Hacer el amor llorando (Relatos de muerte 11, Alberto Morán)

 Con tantas experiencias, Luis Carlos llegó a la conclusión de que no había nada en la vida que tuviera tanto de dolor como de sabroso, que hacer el amor llorando en esas despedidas de parejas que, por tantas eventualidades, obstáculos, problemas, no pueden continuar la relación. Y tienen que dejarse queriéndose, desgarrándose, rompiéndose por dentro.

                Luis Carlos siempre recordaba la vez que le dijo adiós a una novia en la intimida de una habitación del Motel El Guasimito, ya, incluso, con planes de matrimonio. La relación terminó porque ella recibió una oferta de trabajo irrechazable en Medio Oriente; y él se negó a seguirla, no por prejuicios machistas, sino porque era un hombre solvente con un buen trabajo en el país que tampoco podía dejar.

                En esas circunstancias, establecieron lo que creyeron más convenientes para cada quien, y acordaron el último encuentro, el de la despedida, ese que hizo del rostro de la muchacha una laguna con las lágrimas de ella y las de él encima amándose, deseando ambos que el orgasmo no llegara nunca; en ese momento no querían ese doloroso final por más placentero que resultara, sería el adiós definitivo. Luis Carlos chupaba como un demente las lágrimas de las mejillas de ella, le sorbía deseoso el llanto desde bien adentro de su boca, de su alma, de su ser. Y ella respondía con la misma intensidad, con la misma agonía, con la misma pasión.

                Ahora estaba en circunstancias similares, solo que esta vez no estaba dispuesto a perder a Lucero,  y pensando en la embarazosa situación, la sorprendió su esposa Clara Elena, una ruda oficial de policía, quien le puso la pistola vacía en la sien y haló el gatillo.

                Al golpe seco, Luis Carlos sacudió la cabeza y gritó exaltado:

-¡¿Qué te ocurre mujer?!

-Solo te pido que recuerdes que de mí no se burla nadie.

-Yo no me burlo de nadie.

-Te noto extraño, Luis Carlos y te conozco…

Luis Carlos a pesar de la severa advertencia de su esposa,  al otro día fue en busca de Lucero para concretar la relación y meterse a vivir con ella, pero la mujer de repente cambió de opinión.

-Esto es un error, Luis Carlos.

-Nos amamos, Lucero, bien lo sabes.

-Sí, pero esta relación no tiene sentido.

-¿Por qué, dime, por qué ahora esa actitud?

-Tus hijos.

-Mis hijos son mis hijos, pero eso no implica que nos dejemos de querer, Lucero.

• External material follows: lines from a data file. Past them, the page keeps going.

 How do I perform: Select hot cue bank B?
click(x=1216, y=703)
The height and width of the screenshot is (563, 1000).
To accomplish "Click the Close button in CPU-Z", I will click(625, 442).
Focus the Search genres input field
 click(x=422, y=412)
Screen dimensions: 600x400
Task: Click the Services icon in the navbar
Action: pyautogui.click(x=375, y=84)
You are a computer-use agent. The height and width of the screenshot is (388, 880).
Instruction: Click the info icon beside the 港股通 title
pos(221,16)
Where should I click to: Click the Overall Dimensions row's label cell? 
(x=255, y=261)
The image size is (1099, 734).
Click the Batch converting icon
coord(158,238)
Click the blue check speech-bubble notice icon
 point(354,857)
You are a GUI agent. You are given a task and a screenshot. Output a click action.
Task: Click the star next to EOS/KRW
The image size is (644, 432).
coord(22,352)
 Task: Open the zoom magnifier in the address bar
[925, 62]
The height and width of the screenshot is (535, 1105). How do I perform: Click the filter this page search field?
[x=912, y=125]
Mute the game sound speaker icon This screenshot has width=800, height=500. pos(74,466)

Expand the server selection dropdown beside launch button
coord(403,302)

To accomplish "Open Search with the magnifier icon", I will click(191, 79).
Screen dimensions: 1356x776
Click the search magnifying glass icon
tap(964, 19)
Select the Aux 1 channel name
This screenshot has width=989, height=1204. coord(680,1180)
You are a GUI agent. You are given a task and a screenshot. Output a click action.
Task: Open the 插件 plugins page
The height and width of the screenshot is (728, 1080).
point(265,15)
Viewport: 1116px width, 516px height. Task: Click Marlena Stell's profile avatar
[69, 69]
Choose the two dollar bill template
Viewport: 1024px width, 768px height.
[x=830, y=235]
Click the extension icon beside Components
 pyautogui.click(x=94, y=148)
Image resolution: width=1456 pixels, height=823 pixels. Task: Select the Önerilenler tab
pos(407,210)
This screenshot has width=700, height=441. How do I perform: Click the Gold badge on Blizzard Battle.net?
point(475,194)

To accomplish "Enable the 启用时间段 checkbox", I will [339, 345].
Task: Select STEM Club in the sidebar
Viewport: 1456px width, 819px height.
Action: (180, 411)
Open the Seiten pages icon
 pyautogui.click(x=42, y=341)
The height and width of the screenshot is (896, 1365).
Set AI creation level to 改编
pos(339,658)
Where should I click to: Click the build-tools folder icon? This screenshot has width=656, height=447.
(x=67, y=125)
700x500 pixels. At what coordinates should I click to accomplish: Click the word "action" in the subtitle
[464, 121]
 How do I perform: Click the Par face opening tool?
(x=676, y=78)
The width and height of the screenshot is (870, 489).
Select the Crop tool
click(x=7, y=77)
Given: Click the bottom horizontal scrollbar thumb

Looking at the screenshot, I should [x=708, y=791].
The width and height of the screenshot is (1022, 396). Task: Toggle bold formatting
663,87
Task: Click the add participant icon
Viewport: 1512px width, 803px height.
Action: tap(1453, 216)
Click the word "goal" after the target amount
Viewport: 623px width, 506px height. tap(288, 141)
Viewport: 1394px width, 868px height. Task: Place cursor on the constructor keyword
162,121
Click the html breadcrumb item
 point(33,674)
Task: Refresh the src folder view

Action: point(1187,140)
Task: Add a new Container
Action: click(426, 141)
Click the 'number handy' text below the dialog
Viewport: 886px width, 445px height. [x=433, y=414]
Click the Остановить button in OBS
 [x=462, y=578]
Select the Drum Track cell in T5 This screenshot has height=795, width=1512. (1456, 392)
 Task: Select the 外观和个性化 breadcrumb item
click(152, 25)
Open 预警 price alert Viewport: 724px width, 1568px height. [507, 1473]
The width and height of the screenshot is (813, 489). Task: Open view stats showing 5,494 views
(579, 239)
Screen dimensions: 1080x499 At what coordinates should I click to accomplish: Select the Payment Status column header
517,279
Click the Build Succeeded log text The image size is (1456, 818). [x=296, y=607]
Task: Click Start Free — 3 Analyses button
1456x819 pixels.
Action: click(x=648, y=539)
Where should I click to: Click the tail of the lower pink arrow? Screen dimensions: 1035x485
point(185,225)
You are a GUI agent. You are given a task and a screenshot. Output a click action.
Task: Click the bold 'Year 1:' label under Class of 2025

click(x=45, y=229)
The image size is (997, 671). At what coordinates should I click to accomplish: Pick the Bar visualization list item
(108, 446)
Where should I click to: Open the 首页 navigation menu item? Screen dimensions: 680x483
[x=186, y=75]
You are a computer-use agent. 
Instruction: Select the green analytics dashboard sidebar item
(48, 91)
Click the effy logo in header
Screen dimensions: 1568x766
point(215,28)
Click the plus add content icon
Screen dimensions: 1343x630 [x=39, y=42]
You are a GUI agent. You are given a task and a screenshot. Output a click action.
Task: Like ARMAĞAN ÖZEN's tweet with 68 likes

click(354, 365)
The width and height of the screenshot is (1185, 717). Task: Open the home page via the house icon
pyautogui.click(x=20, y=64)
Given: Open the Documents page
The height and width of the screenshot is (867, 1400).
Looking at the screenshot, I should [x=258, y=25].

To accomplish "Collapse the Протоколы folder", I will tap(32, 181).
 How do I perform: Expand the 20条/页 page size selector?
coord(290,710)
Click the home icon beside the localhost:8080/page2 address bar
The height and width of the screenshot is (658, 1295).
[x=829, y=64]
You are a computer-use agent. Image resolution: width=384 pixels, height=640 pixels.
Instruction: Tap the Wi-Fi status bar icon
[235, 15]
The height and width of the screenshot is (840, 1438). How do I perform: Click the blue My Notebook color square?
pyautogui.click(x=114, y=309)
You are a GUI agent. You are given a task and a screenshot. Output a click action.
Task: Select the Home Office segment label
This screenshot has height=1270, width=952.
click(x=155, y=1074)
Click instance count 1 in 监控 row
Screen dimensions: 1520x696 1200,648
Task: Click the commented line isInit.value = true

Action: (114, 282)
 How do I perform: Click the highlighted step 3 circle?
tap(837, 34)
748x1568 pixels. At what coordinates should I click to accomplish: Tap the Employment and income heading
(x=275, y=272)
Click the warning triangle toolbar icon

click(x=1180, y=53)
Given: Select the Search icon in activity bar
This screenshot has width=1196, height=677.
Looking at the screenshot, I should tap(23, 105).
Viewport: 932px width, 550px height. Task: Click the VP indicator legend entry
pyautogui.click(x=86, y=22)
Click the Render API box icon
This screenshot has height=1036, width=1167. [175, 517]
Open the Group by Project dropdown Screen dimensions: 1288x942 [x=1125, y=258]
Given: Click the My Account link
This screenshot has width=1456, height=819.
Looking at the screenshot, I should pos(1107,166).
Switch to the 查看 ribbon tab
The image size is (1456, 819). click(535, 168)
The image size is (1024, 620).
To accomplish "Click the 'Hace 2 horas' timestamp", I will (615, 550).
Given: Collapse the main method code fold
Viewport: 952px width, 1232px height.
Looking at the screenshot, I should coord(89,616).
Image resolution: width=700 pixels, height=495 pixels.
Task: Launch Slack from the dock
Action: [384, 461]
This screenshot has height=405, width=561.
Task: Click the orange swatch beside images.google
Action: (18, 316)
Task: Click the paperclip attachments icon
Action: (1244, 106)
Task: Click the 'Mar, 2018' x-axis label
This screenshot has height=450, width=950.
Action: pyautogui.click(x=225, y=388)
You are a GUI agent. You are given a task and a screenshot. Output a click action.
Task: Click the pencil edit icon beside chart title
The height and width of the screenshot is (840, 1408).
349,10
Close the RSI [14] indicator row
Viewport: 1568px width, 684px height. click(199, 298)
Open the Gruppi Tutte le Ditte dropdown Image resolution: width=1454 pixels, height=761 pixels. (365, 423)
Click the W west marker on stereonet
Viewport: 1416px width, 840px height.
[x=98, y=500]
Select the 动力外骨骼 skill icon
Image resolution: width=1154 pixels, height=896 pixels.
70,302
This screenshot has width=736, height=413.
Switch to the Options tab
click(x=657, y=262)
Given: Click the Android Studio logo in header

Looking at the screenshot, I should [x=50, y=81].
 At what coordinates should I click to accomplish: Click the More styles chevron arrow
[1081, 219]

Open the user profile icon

Te amo.

-Se terminó Luis Carlos… ¡Comprende!

El hombre viendo que no podía persuadir a Lucero, la invitó a despedirse  definitivamente al Motel El Guasimito, y cuando estaban en la intimida de habitación, volvió a fijar su irrenunciable posición:

-No te voy a perder.

-Chico, no insistas, vine porque con tanto amor entre nosotros, yo también deseaba esta despedida –dijo ella y las palabras de ambos fueron consumidas por las lágrimas, los sollozos y uno que otro “te amo” balbuceante de dolor, placer, gozo, sufrimiento.

En eso, llegó a la administración del motel la oficial Clara Elena con dos funcionarios policiales:

-¿En que habitación está el señor Luis Carlos Montesinos?

El administrador quiso negar la información; Clara Elena se le fue encima con las esposas y el empleado habló. “En la 117”,  dijo asustado.

La oficial continuó en zancadas con la mano en la pistola, sus dos compañeros, un funcionario y una funcionaria, quisieron seguirla y ella se opuso: “Este es mi problema y lo resuelvo yo”, advirtió subiendo presurosa las escaleras. En el pasillo se topó con un señor que manipulaba una pulidora dándole brillo al piso.

En ese instante, los acompañantes de Clara Elena que esperaban angustiados abajo con el administrador, escucharon tres disparos, a los tiros subieron corriendo sin tomar en cuenta que el hombre de la limpieza bajaba corriendo.

Y cuando llegaron a la habitación 117 encontraron a la oficial Clara Elena sin vida con un balazo en la cara. Los funcionarios derribaron la puerta del cuarto a patadas y observaron sobre la cama a Carlos Luis y a Lucero sin ropa y también muertos de un tiro cada uno.

La Policía de Investigaciones Penales detuvo en tiempo record al señor de la limpieza y de inmediato resolvió el caso. Lucero desesperada ante la insistencia de Luis Carlos sin querer dejarla, tomó la pistola de él y le pegó un balazo en la cabeza, no siendo ducha en el manejo de armas, en el arrebató se le escapó un tiro que  atravesó la puerta e impactó a Clara Elena, después, ella se quitó la vida disparándose en la sien.